Moderation
Sleep, alcohol, and caffeine in financial traders
In a study published in journal PLOS One, scientists looked at the combined impact of alcohol and caffeine on nightly sleep.
Using a six-week micro-longitudinal study, the researchers examined the real-world impact of alcohol, caffeine, and their combined consumption in a cohort of financial traders. They found that alcohol consumption significantly degrades the subjective quality of sleep. Caffeine consumption led to a different phenotype of sleep impairment, resulting in a detrimental reduction in sleep quantity, rather than a marked alteration in sleep quality.
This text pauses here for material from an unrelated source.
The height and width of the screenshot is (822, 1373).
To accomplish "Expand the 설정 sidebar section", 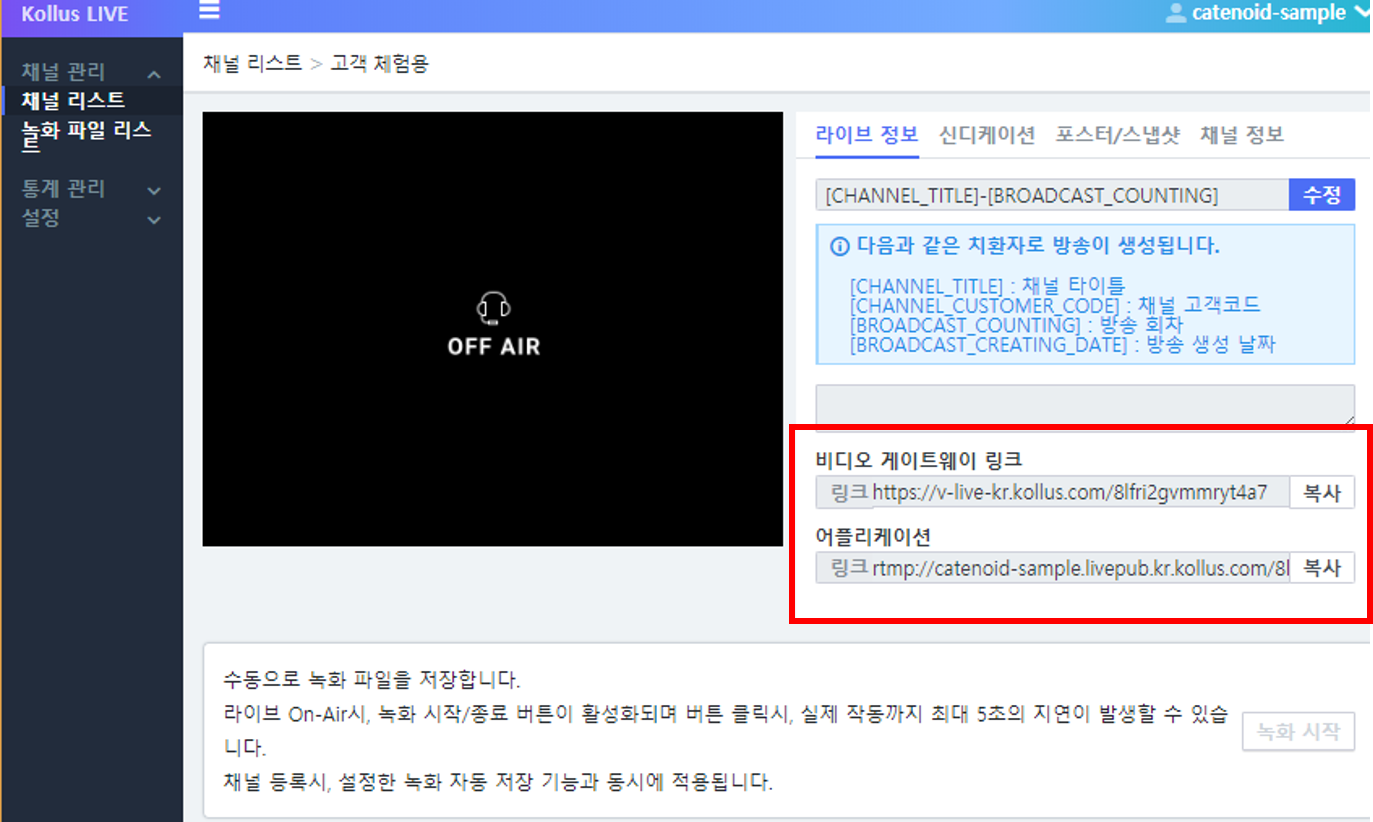I will (x=154, y=219).
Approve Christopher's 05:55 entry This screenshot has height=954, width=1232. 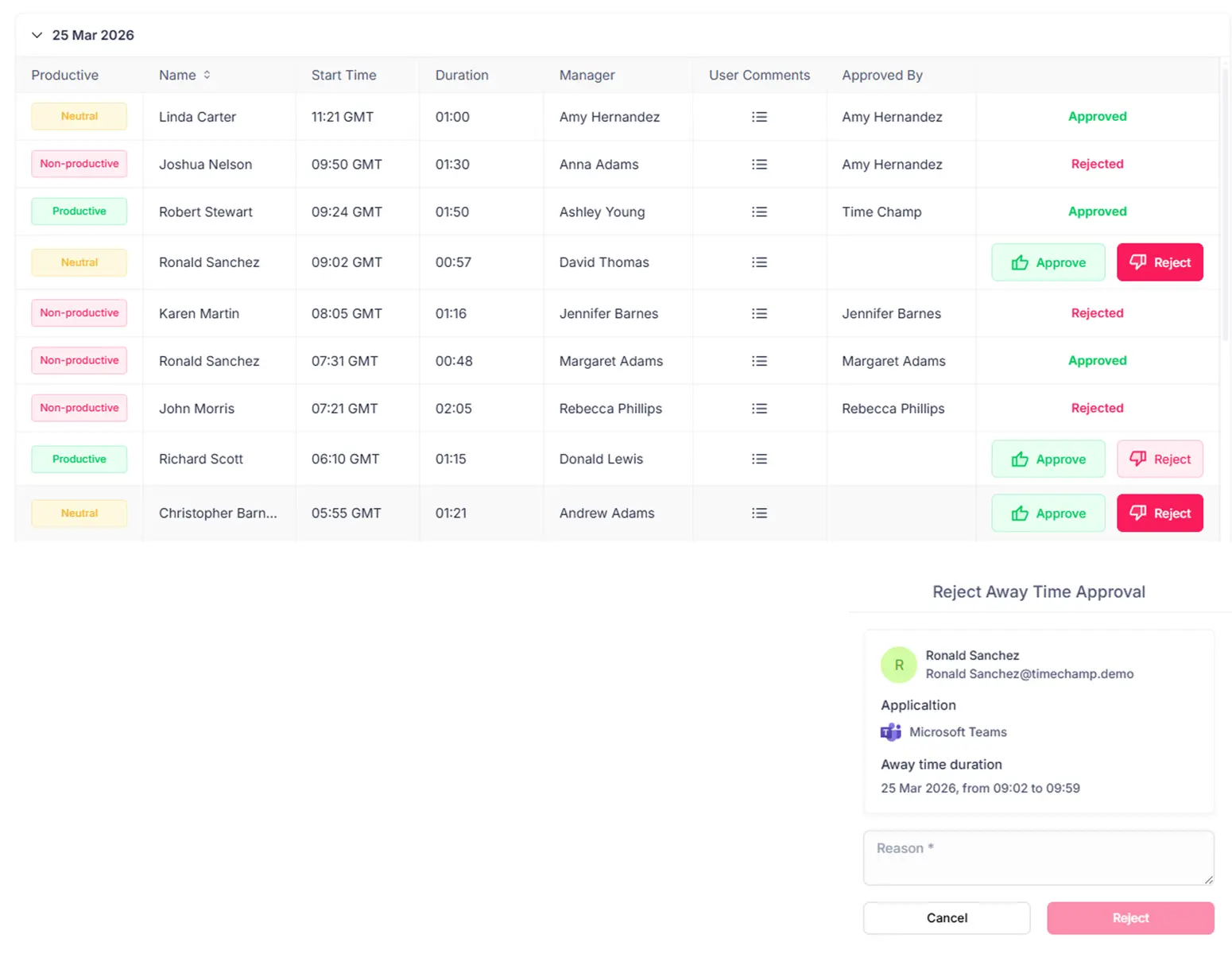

Contrary to the researchers’ hypothesis, when consumed in combination, evening alcohol consumption interacted with ongoing caffeine consumption such that alcohol partially mitigated the impairments in sleep quantity associated with caffeine. This finding suggests the sedating effects of alcohol and the psychoactive stimulant effects of caffeine obscure each other’s impact on sleep quantity and sleep quality, respectively–potentially explaining their interdependent use in this cohort (i.e., “self-medication” of evening sedation with alcohol to combat the prior daytime ingestion of caffeine and vice versa). More generally, these results contribute to a unique understanding of the singular and combinatory impacts of two of the most commonly used substances for augmenting human consciousness under free-living, real-world conditions, the performance-impairing (and thus economic-cost) consequences of which may be important to the business sector and the society, the researchers say.